> _Records for processing_
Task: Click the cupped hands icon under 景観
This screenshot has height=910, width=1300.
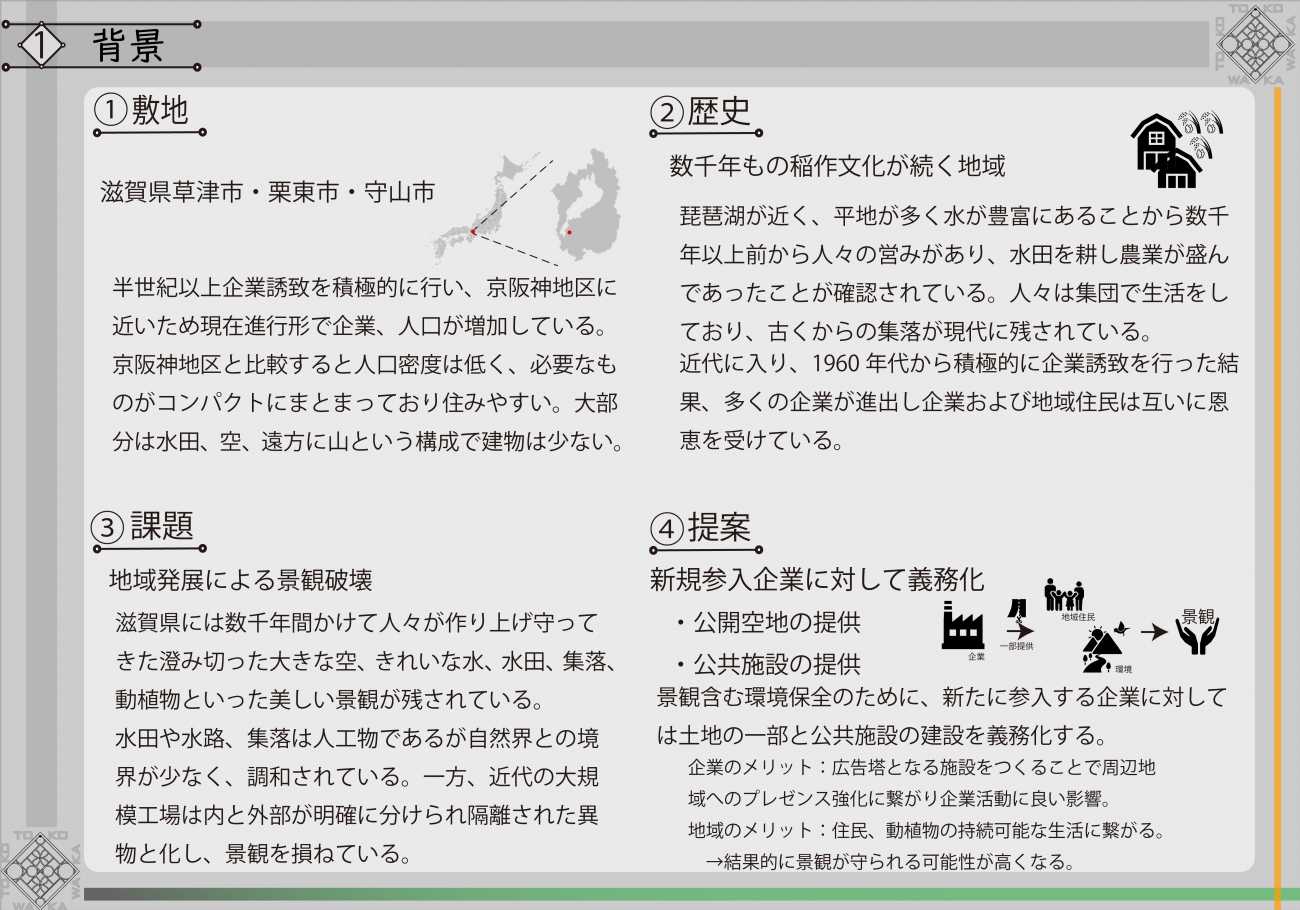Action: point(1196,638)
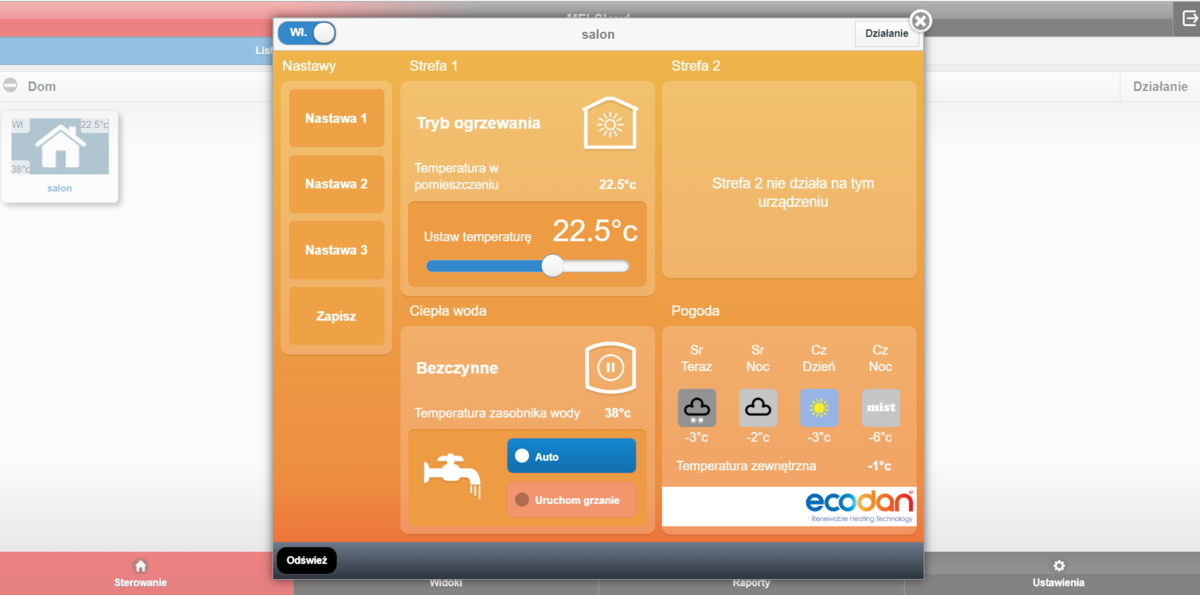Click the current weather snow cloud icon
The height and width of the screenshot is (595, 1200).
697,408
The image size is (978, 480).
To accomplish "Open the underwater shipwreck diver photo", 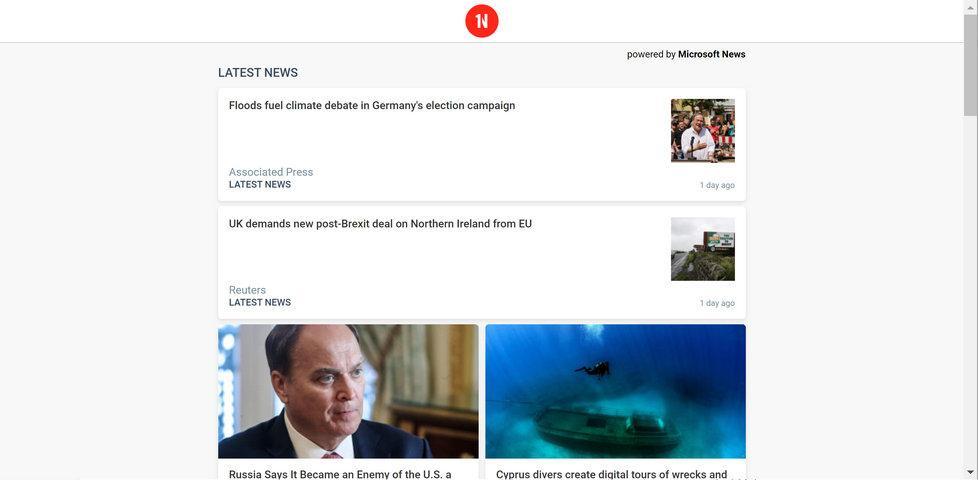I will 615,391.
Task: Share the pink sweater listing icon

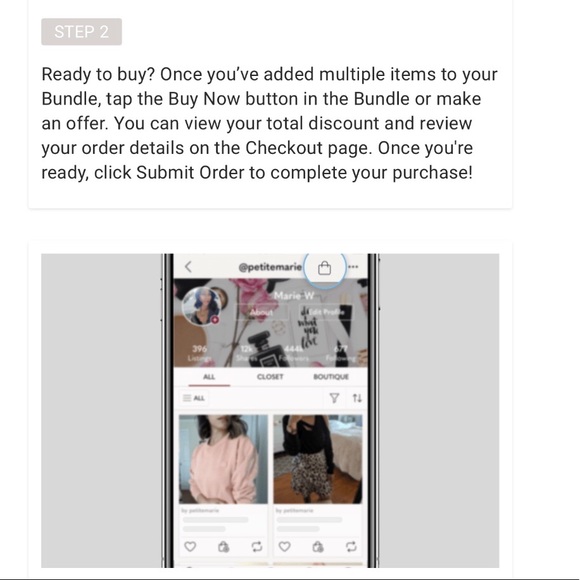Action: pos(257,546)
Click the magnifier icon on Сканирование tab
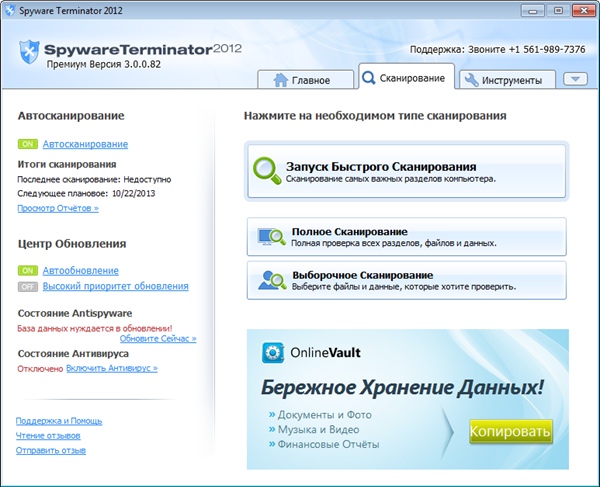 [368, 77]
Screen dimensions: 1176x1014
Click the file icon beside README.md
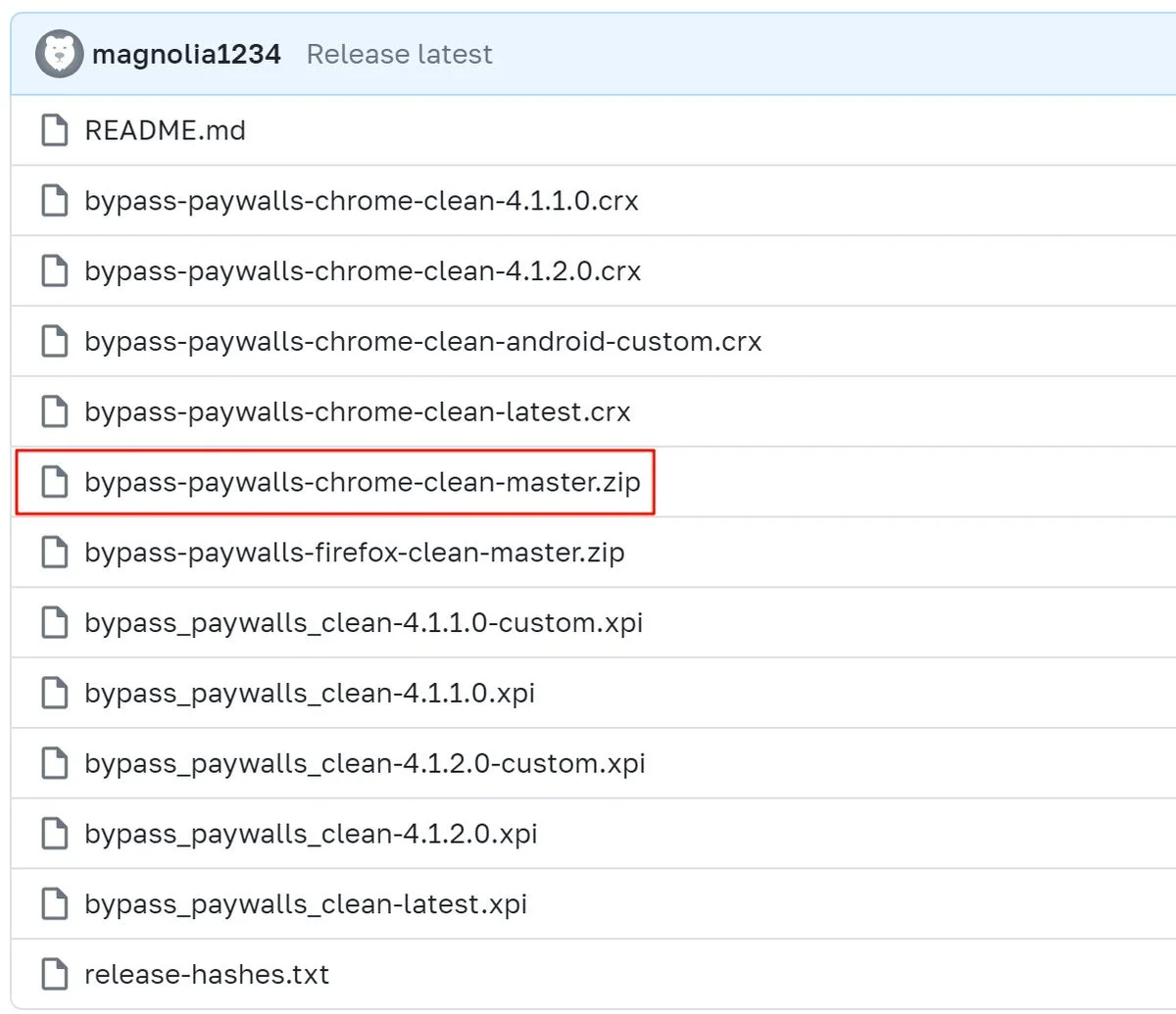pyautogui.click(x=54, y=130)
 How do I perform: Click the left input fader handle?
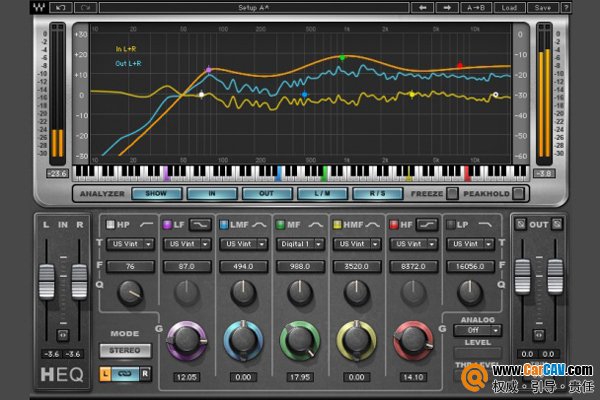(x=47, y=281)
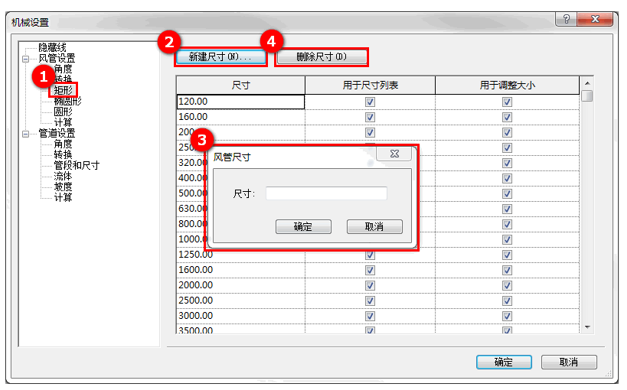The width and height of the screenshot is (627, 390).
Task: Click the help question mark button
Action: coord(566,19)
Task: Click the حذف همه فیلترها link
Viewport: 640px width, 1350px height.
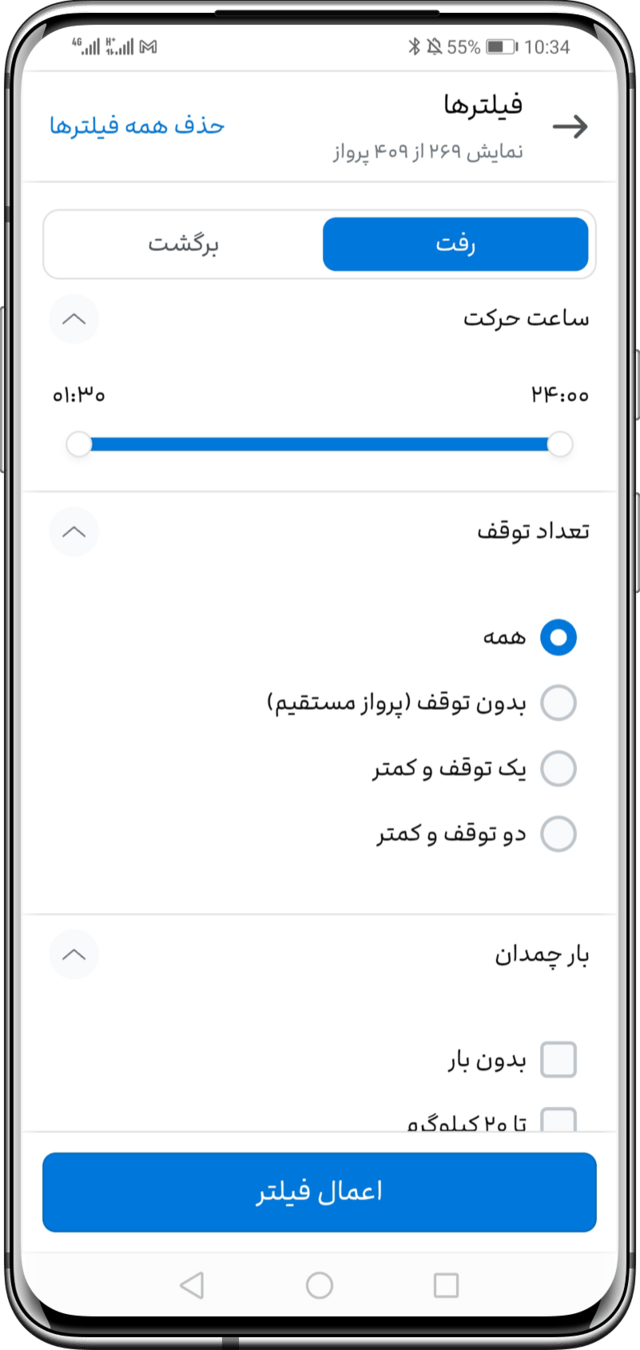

> _Exercise description_
Set down the line containing "Screen dimensions: 1176x1014", then every later line through the end of the material, exactly as written; omit any picture.

> _Expected answer_
Screen dimensions: 1176x1014
Click the file icon beside README.md
pyautogui.click(x=54, y=130)
 How do I perform: Click the left input fader handle?
(x=47, y=281)
The width and height of the screenshot is (627, 390).
Task: Click the help question mark button
Action: coord(566,19)
Task: Click the حذف همه فیلترها link
Viewport: 640px width, 1350px height.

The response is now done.